▶ Problem description: Below are records with pictures. Transcribe exactly, and only, the lines from the line with "Tap the Meituan" to the line with "Screen dimensions: 640x540", both ends included, but not the pictures.

▶ Data for this exercise:

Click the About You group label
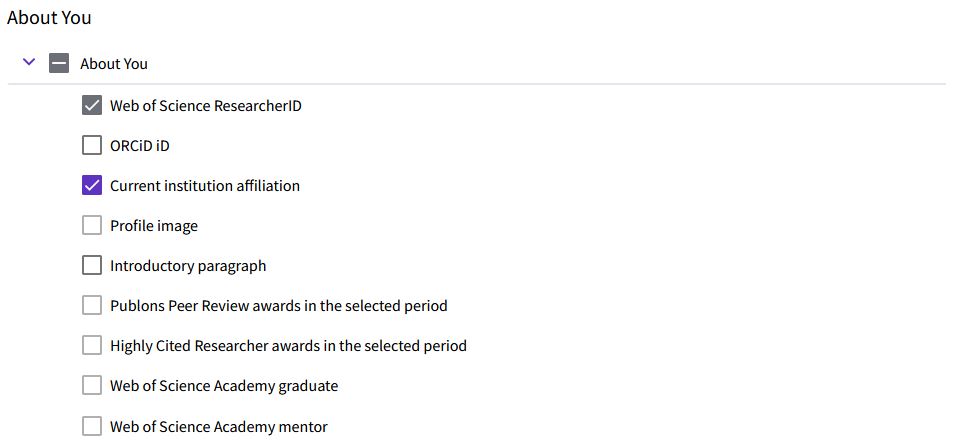Screen dimensions: 959x447 point(114,64)

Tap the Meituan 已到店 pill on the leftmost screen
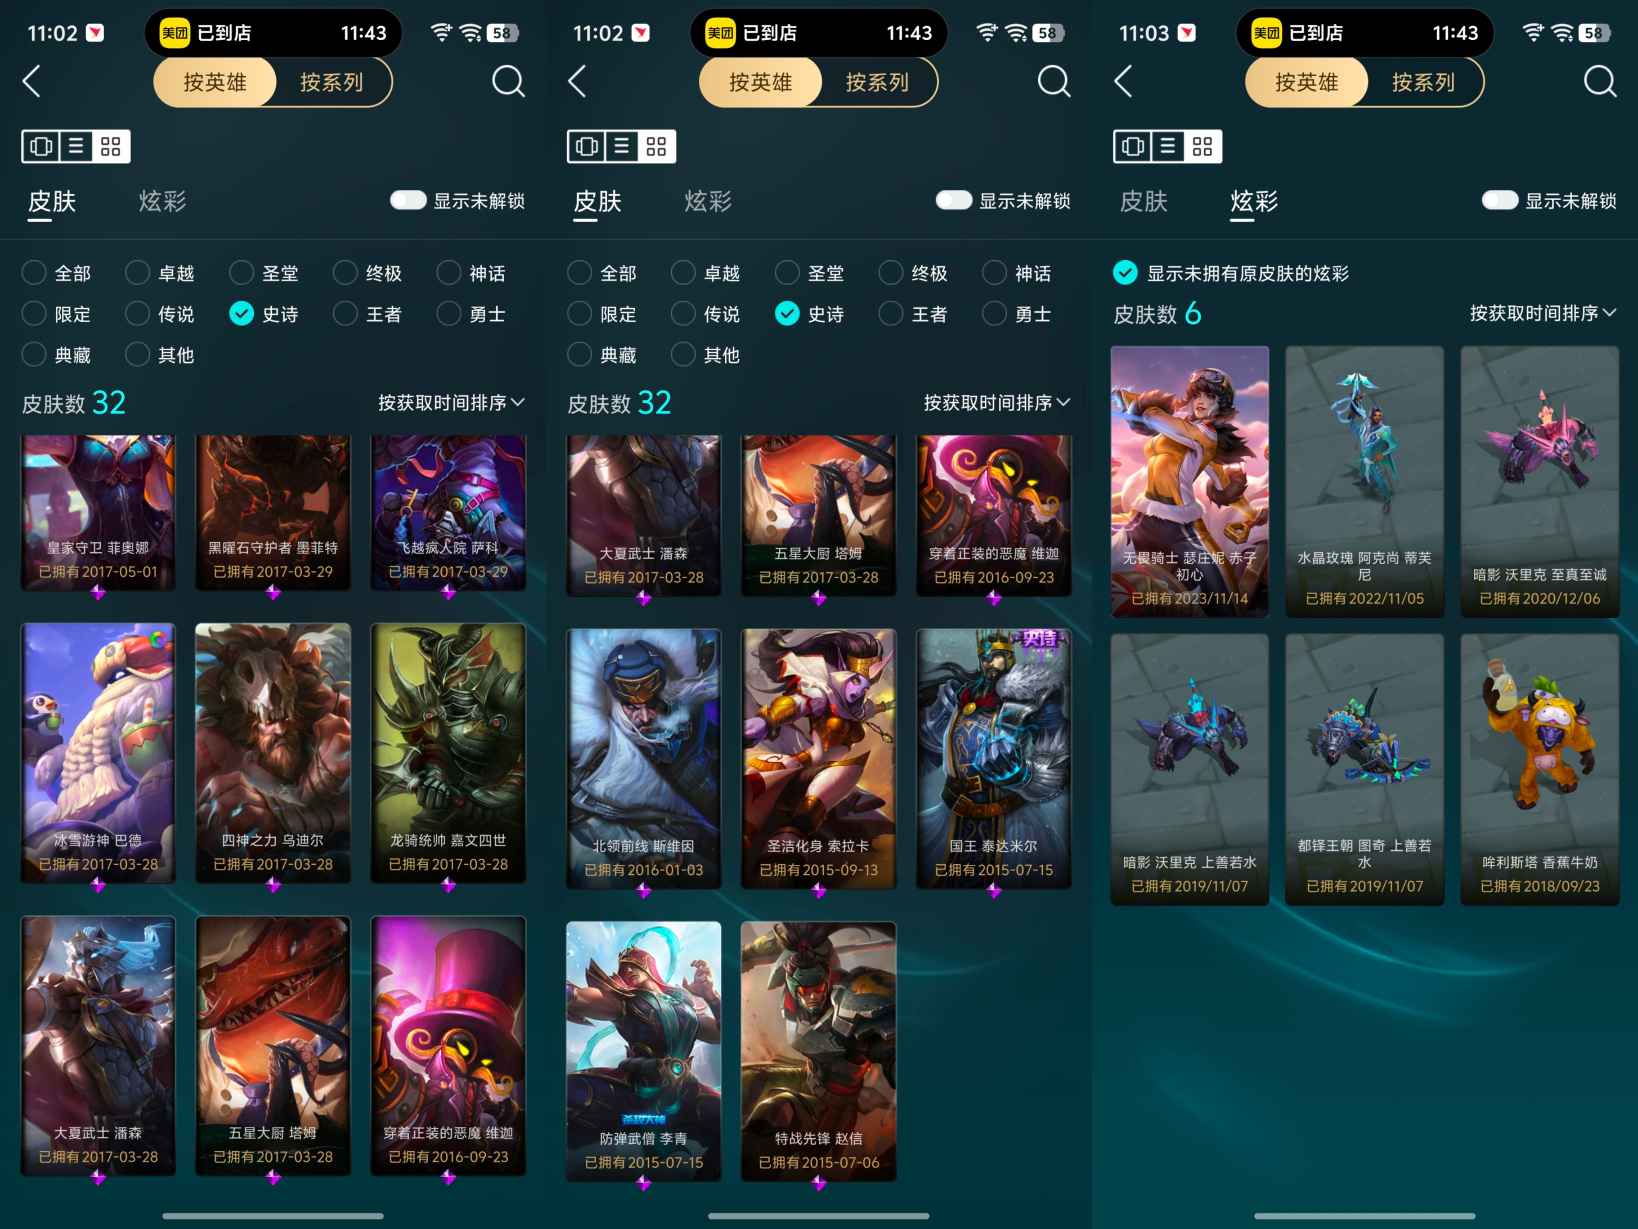273,33
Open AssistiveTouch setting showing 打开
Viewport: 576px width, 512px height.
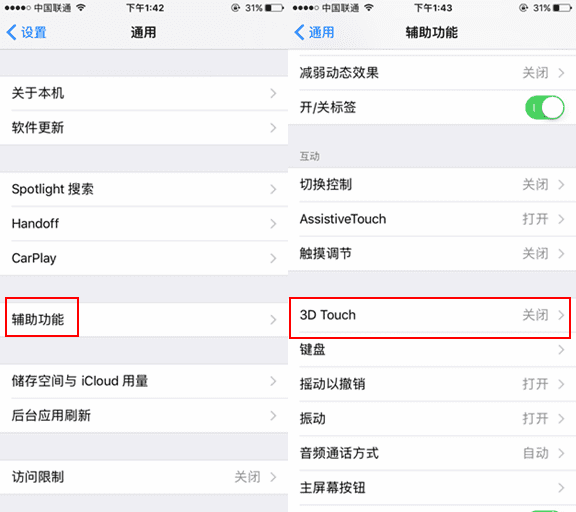click(432, 219)
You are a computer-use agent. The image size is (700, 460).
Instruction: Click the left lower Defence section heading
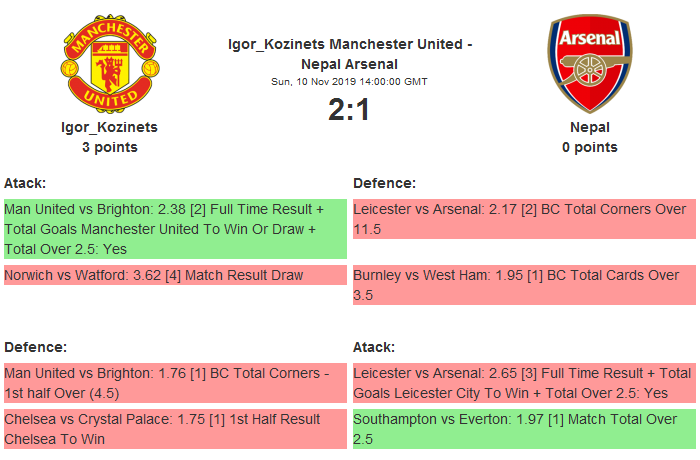35,347
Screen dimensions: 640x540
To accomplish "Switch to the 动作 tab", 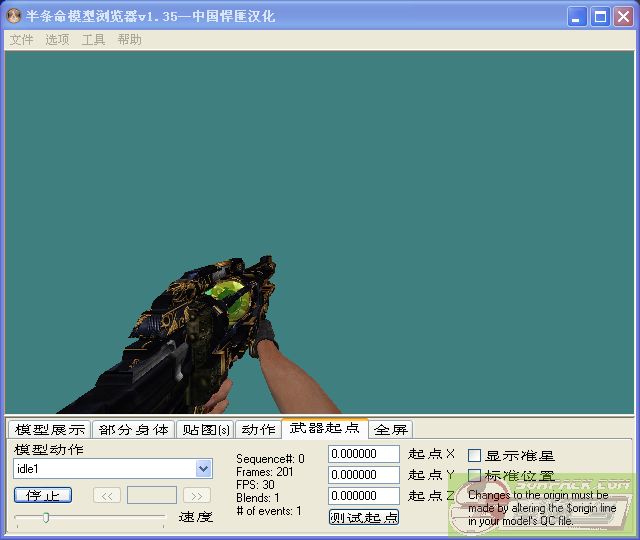I will click(x=258, y=430).
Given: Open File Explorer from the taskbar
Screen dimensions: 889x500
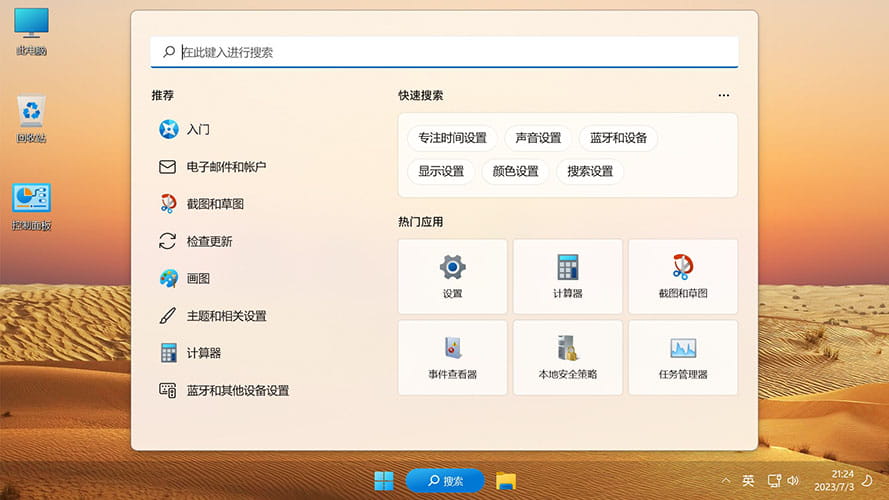Looking at the screenshot, I should tap(506, 481).
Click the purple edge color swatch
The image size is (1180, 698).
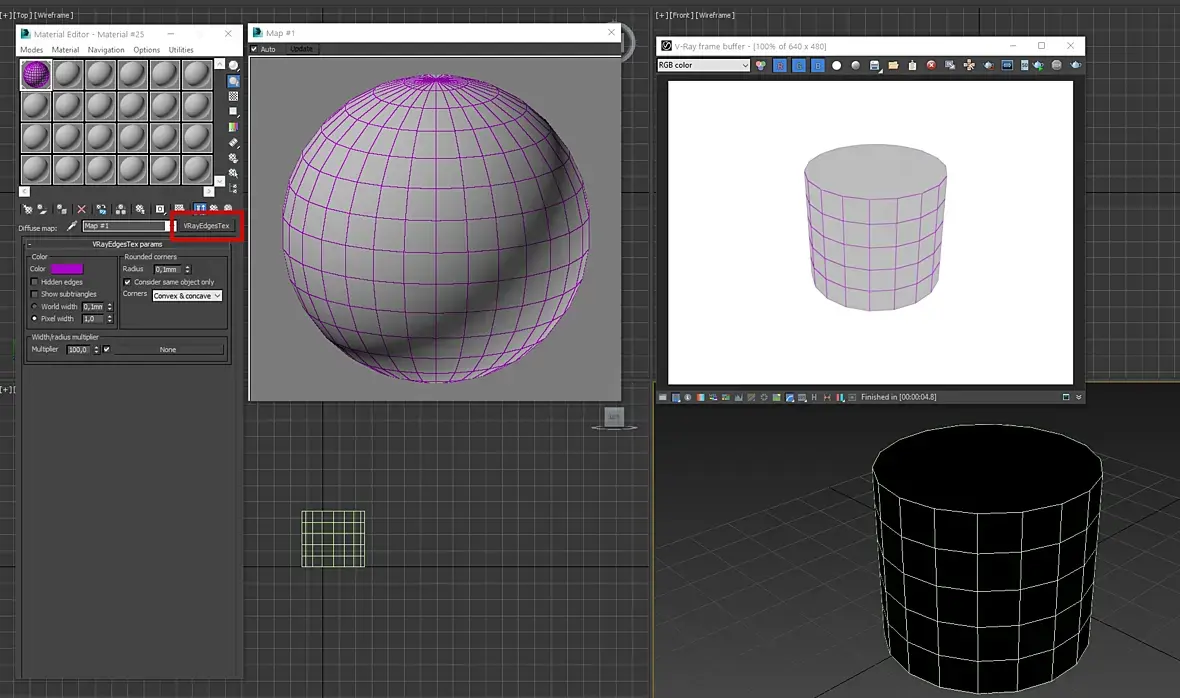click(x=67, y=269)
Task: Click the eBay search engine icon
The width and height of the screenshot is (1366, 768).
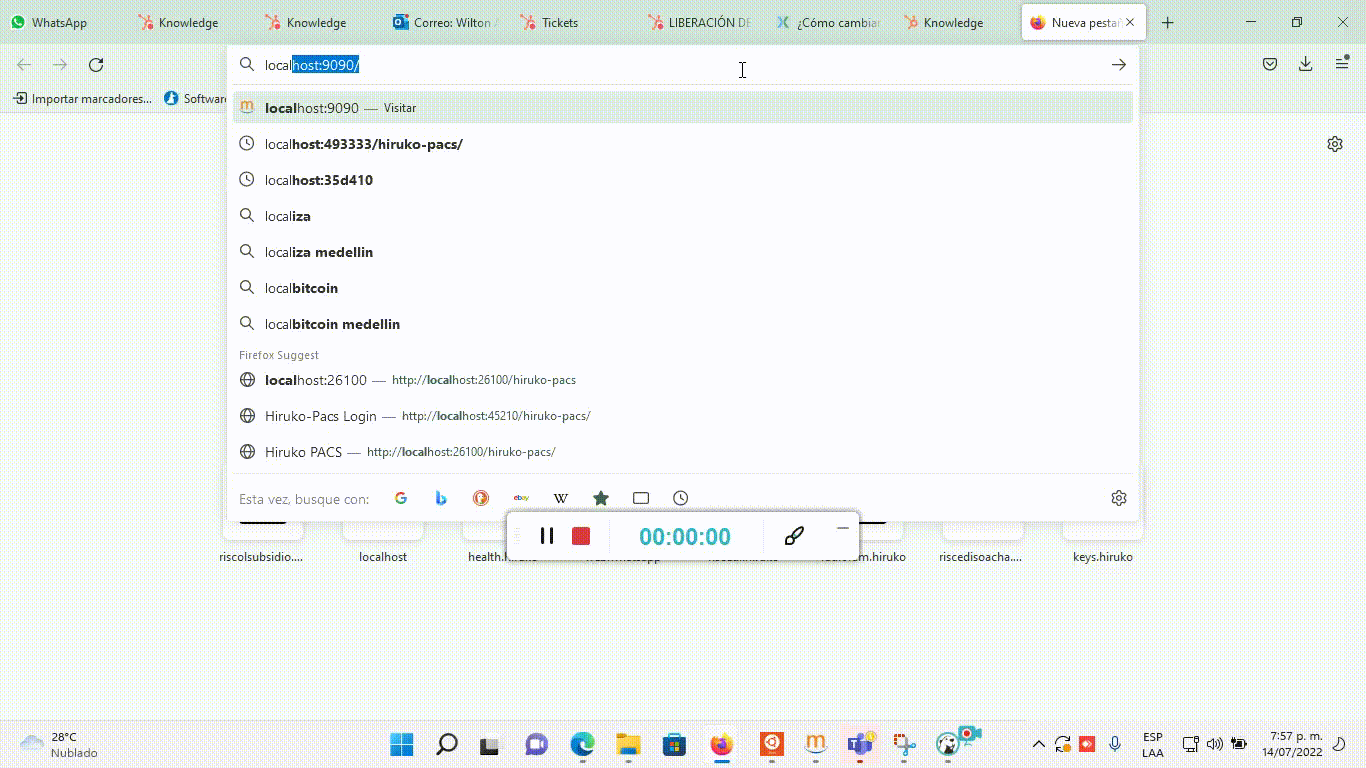Action: coord(521,498)
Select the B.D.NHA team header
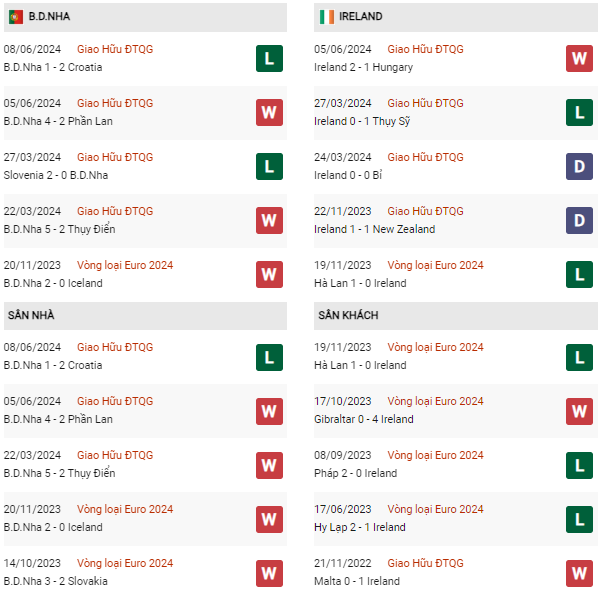 click(x=145, y=17)
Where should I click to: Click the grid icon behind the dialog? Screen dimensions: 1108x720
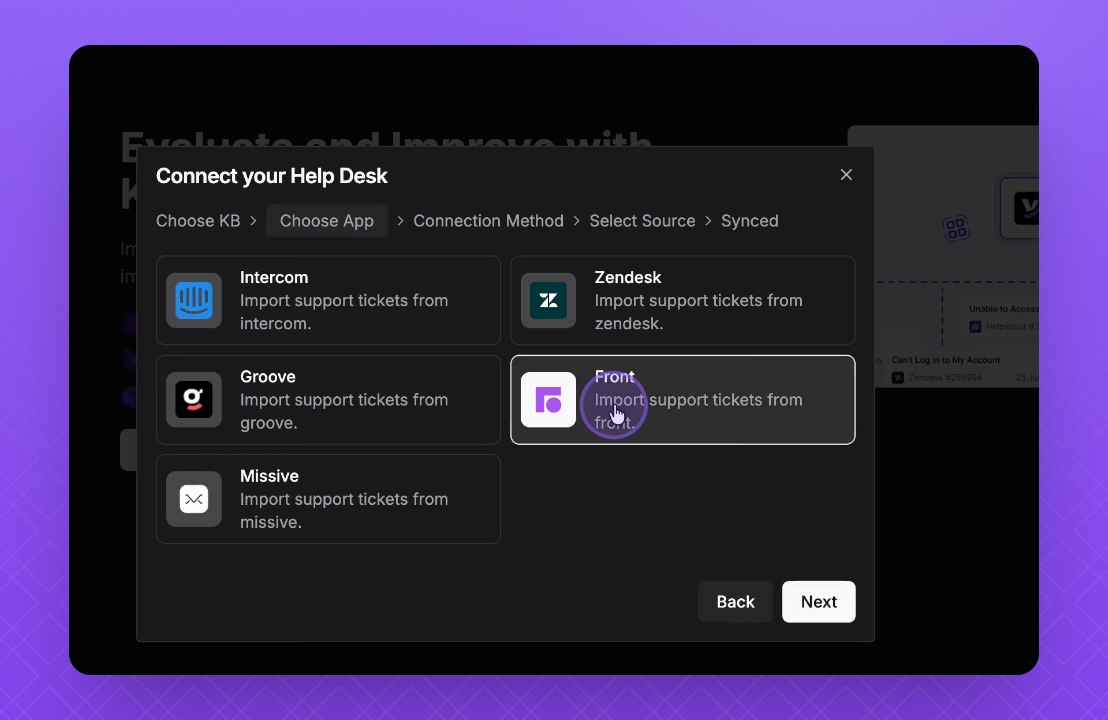tap(956, 228)
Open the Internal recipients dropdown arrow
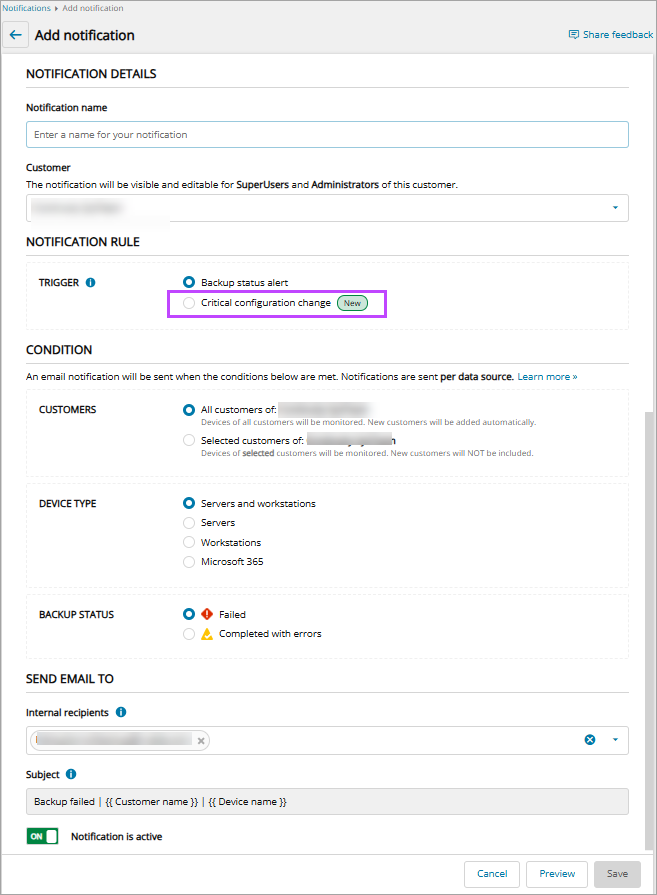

▶ Solution:
Tap the Meituan 已到店 pill on the leftmost screen
273,33
Open AssistiveTouch setting showing 打开
Viewport: 576px width, 512px height.
click(432, 219)
You are a computer-use agent. The image size is (700, 460).
Instruction: Click the left lower Defence section heading
35,347
Screen dimensions: 640x540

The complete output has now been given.